What's a special counsel? 

It's a lawyer appointed to oversee a case where there might be a conflict of interest for the normal prosecuting authority, in this case, the Justice Department. 

The special counsel conducts their investigation separate from the Justice Department and Congress and if they find any evidence of criminal activity they can bring charges. 

With unlimited money, time and resources, the likelihood that the special counsel, former FBI Director Robert Mueller will indict someone with ties to the Trump administration is fairly high. 

The last four special federal prosecutors have all brought charges against someone, but not always the President. 

Don't get them confused 

A special counsel is NOT the same thing as a special prosecutor.  A special counsel conducts an independent investigation, but they still answer directly to the attorney general. 

In this case, because Jeff Sessions has recused himself from the Russia investigation, Rod Rosenstein, the deputy attorney general who appointed Mueller, can later fire him. Rosenstein can also overrule any decisions Mueller makes in the process. 

The first special prosecutor

The first special federal prosecutor was appointed by Ulysses S. Grant to investigate the Whiskey Ring scandal in 1875. A group of whiskey distillers in several states had bribed IRS officials to evade federal taxes. 

Grant wasn't suspected of involvement in the scandal, which led to 238 indictments. Grant fired the special prosecutor, John B. Henderson and replaced him with James Broadhead. In the end, 110 people were convicted on tax fraud charges.

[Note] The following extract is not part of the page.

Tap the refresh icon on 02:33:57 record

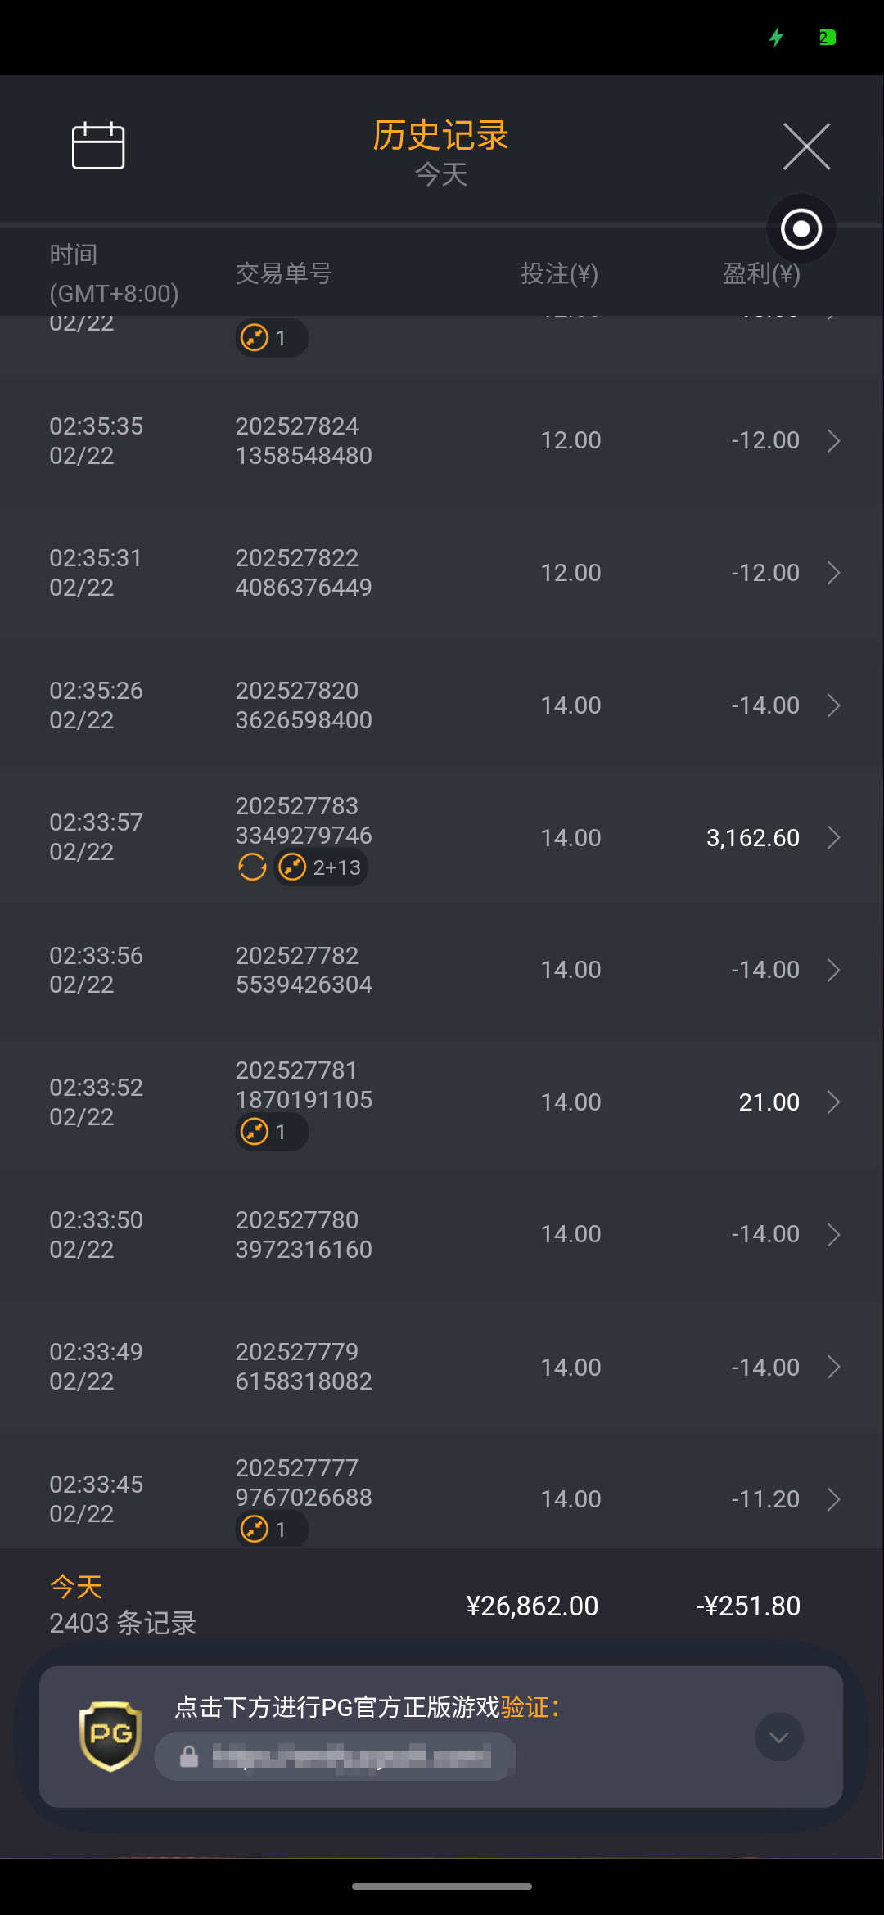[x=252, y=867]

Several other presidents and their attorneys general have had to appoint special prosecutors for various scandals.

In 1903, President Theodore Roosevelt's attorney general appointed two special prosecutors to investigate a bribery scheme at the Post Office. 

President Calvin Coolidge famously appointed special prosecutors to investigate controversial oil field leases in what became known as the "Teapot Dome Scandal" that led to the conviction of Interior Secretary Albert Bacon Fall. 

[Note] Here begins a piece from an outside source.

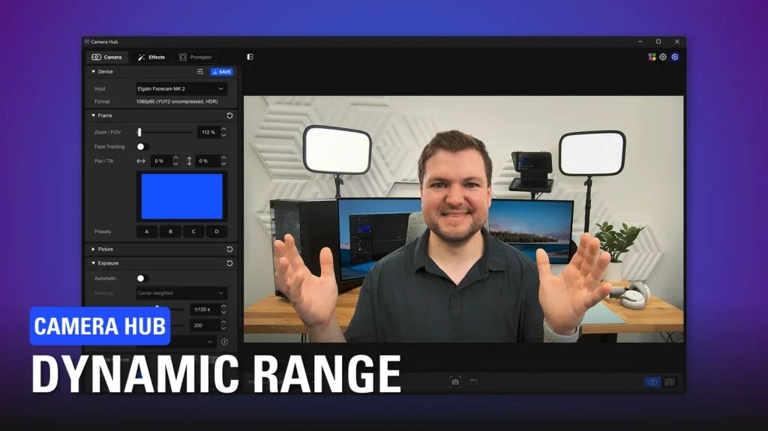Enable the Face Tracking toggle
This screenshot has width=768, height=431.
coord(142,147)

By far the most famous example of a special prosecutor is the Watergate scandal in 1973. President Nixon's attorney general, Elliott Richardson, appointed Archibald Cox for the job. Cox subpoenaed audio tapes Nixon recorded in the Oval Office, but Nixon fought the subpoena and he later fired Cox after a court ordered him to turn over the tapes. 

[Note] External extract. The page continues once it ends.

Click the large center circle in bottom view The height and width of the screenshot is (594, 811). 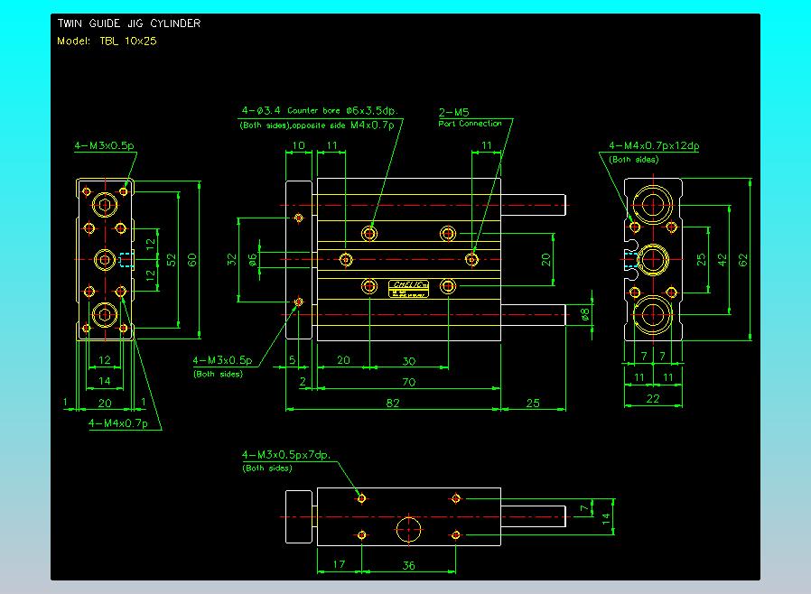[409, 529]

Under pressure, Nixon appointed a new special prosecutor, Leon Jaworski, who ultimately secured the tapes. 

More recently special counsels have been used to investigate the Iran-Contra affair under Reagan, the Clinton Whitewater scandal and whether or not George W. Bush administration officials leaked the name of CIA operative Valerie Plame to a journalist. 

The Ethics in Government Act of 1978

In the aftermath of Watergate, Congress passed this act, which established a system for appointing a special prosecutor and set up the three-judge appellate court in Washington D.C. that would be in charge of appointing and overseeing a special prosecutor when requested by Congress. 

But that law expired in 1999 and the Justice Department instead set up the "special counsel."

Should Trump be worried? 

Experts say yes. Even though Mueller is still answerable to Rosenstein, who is answerable to Trump, he has a lot of power. 

Mueller can issue subpoenas, compel witnesses to testify and turn over documents, and Rosenstein's order designating Mueller as special counsel gives him a very broad authority to investigate any matters that arise from the investigation. 

Not to mention, Mueller is a very close friend of James Comey who Trump allegedly ousted for refusing to halt the Russia investigation. The White House claims the decision to fire Comey was a result of his poor handling of the investigation into Hillary Clinton's private email server.